■ **Data on locating words and elements**:
┌──
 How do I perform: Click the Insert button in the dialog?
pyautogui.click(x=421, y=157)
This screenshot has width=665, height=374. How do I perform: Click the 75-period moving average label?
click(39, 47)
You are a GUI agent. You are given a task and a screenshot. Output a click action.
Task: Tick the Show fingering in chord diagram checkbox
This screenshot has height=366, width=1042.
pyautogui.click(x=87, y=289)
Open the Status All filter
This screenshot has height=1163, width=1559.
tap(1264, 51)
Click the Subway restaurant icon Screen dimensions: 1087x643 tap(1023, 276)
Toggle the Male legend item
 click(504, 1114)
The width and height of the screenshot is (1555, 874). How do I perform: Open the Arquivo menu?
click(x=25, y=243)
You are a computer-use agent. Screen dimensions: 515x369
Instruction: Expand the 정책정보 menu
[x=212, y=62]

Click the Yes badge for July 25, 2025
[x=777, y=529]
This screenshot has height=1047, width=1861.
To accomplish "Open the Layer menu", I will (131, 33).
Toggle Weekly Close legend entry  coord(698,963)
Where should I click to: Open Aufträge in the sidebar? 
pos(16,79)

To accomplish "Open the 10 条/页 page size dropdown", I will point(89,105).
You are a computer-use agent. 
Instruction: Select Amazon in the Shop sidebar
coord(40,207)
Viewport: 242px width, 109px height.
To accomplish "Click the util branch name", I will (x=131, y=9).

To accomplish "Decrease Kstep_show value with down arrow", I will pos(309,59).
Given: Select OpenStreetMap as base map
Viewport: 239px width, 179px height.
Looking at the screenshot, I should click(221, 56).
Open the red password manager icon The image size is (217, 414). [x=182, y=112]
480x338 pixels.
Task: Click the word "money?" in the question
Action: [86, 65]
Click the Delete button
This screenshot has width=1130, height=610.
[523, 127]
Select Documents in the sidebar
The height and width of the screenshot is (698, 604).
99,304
└──
■ **Work to do**: Scale the portion of the data that opens with the line containing "Select Documents in the sidebar" and runs through the end of the data: write out each of those lines again, multiplying every coordinate in the answers by 1.45 and rounding to whole numbers, with halves rounded up. Leave every other number as it stands.

■ **Solution for this exercise**:
Select Documents in the sidebar
The height and width of the screenshot is (698, 604).
144,441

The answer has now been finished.